*** Source data
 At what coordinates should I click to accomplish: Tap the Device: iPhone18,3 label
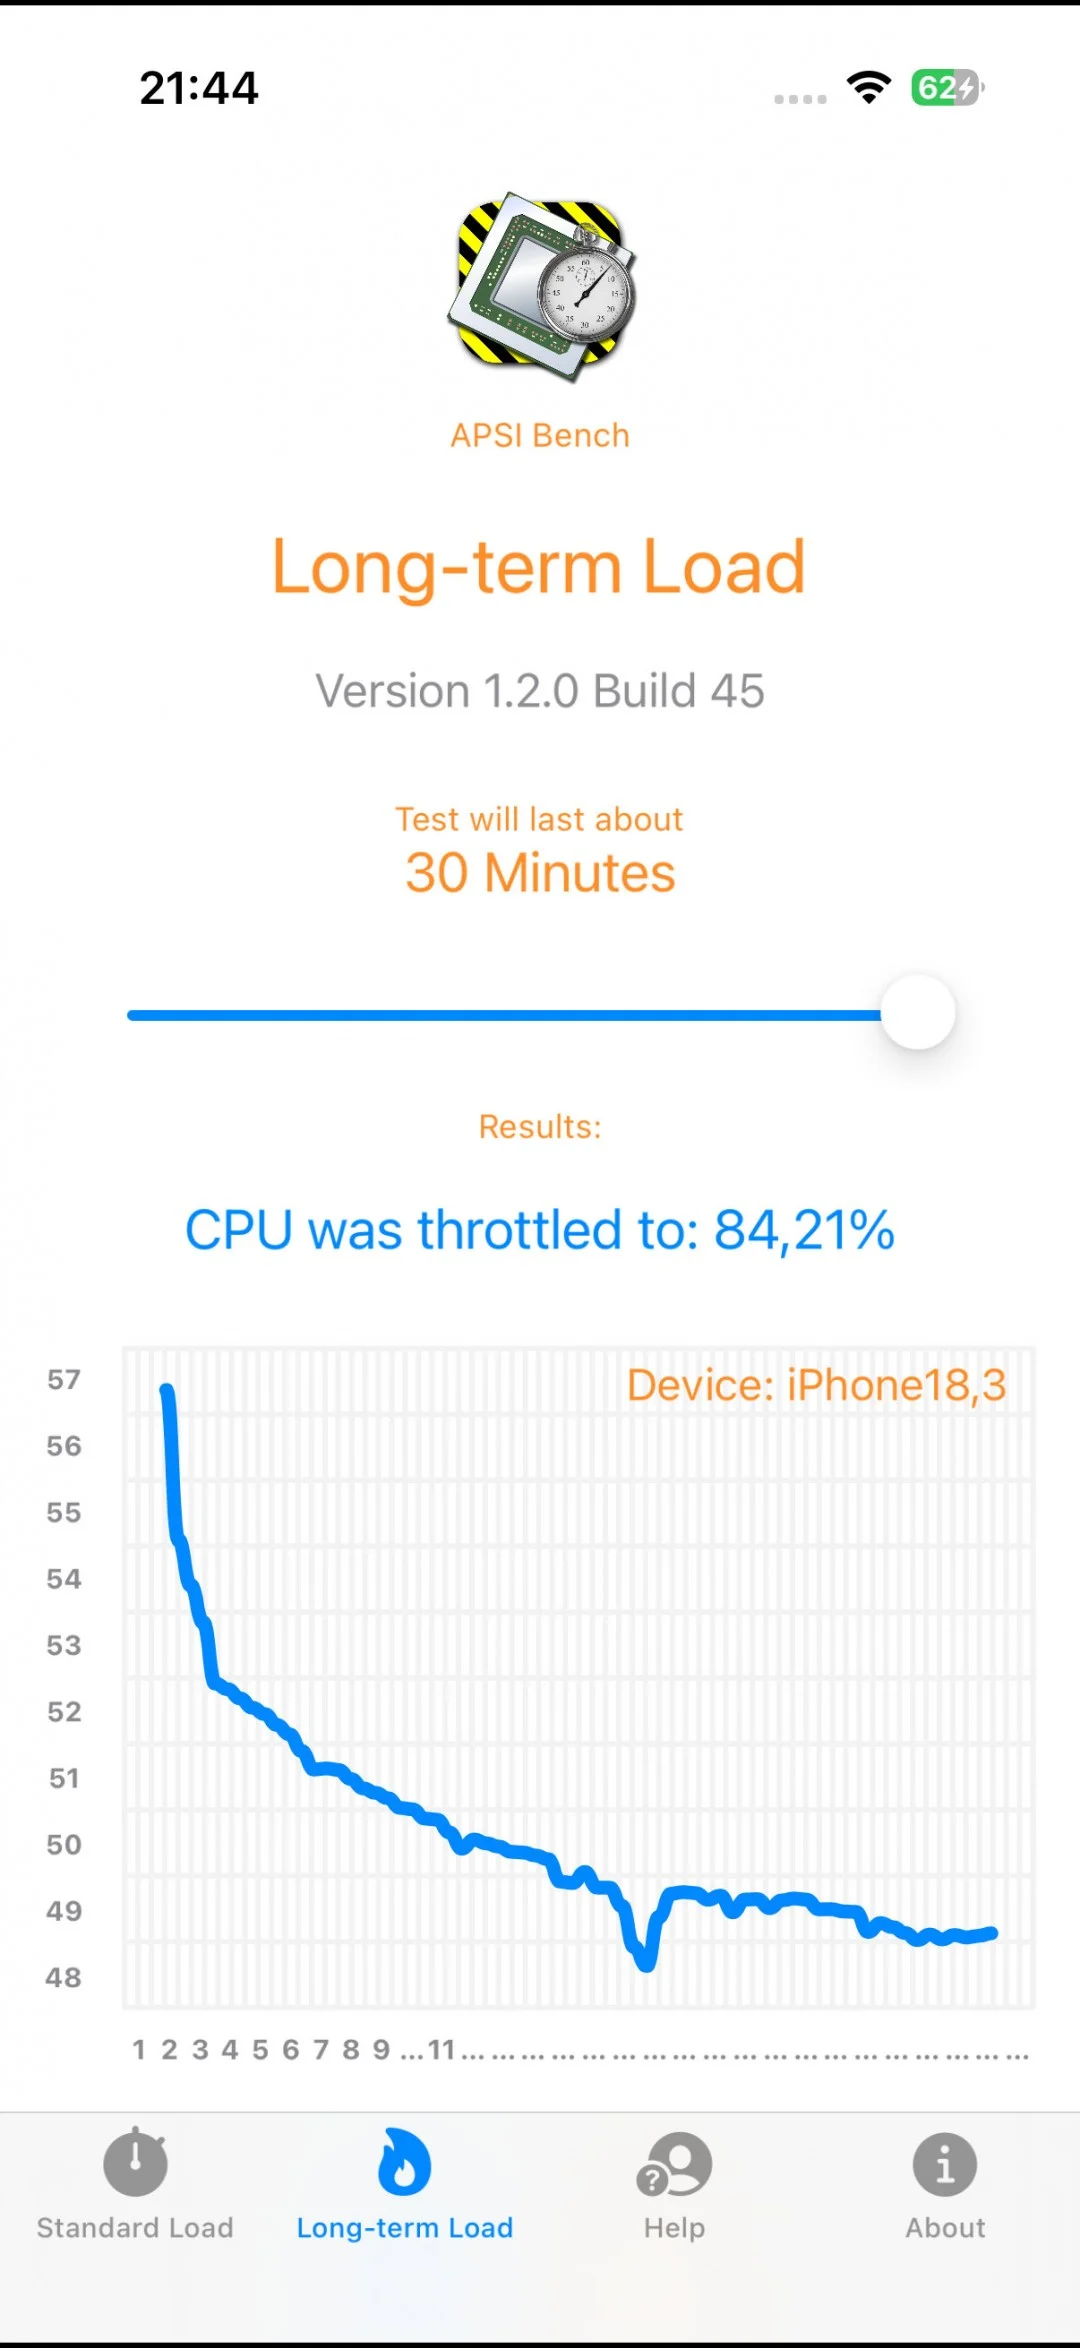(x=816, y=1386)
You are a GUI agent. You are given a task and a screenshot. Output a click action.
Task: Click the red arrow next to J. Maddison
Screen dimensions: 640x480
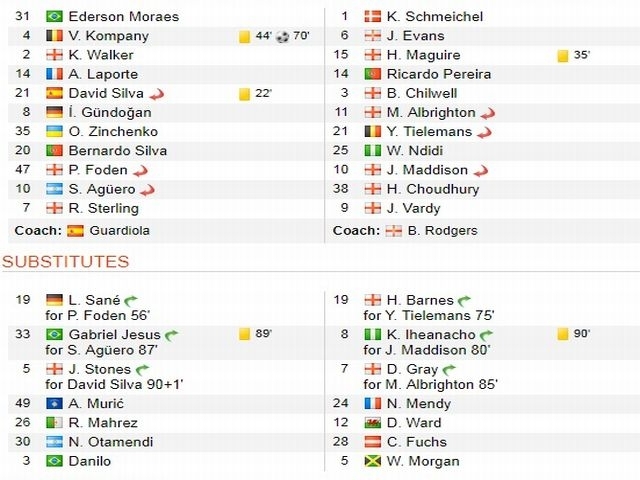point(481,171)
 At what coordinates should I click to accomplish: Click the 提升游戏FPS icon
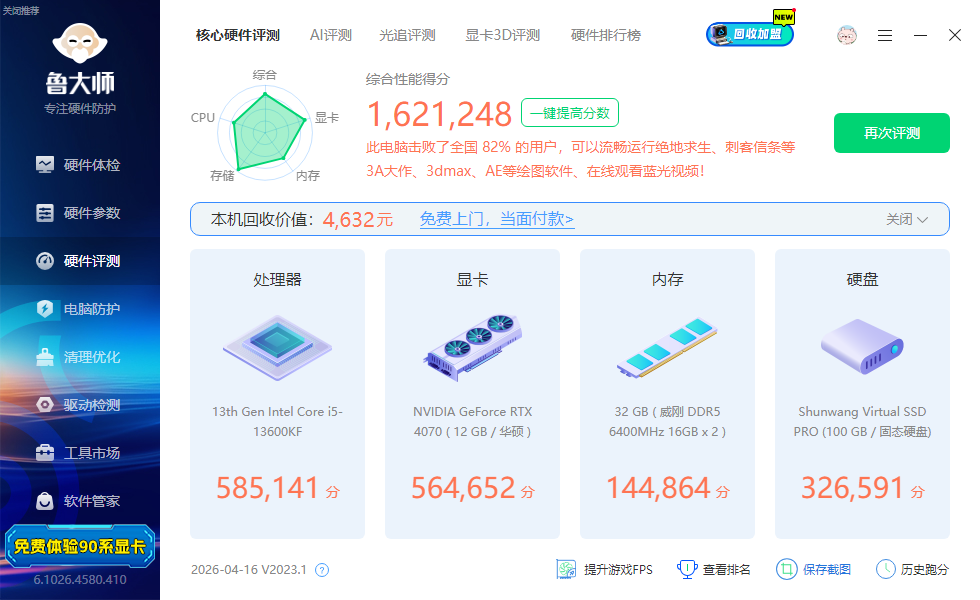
******
**Problem to work on:** Every line above should be repeated exactly; pictures stay out of the copy.

**Response box:**
 At what coordinates should I click to accomplish: Tap the Device: iPhone18,3 label
(x=816, y=1386)
You are a GUI agent. You are given a task and a screenshot. Output a click action.
Task: Click the red arrow next to J. Maddison
Screen dimensions: 640x480
point(481,171)
 At what coordinates should I click to accomplish: Click the 提升游戏FPS icon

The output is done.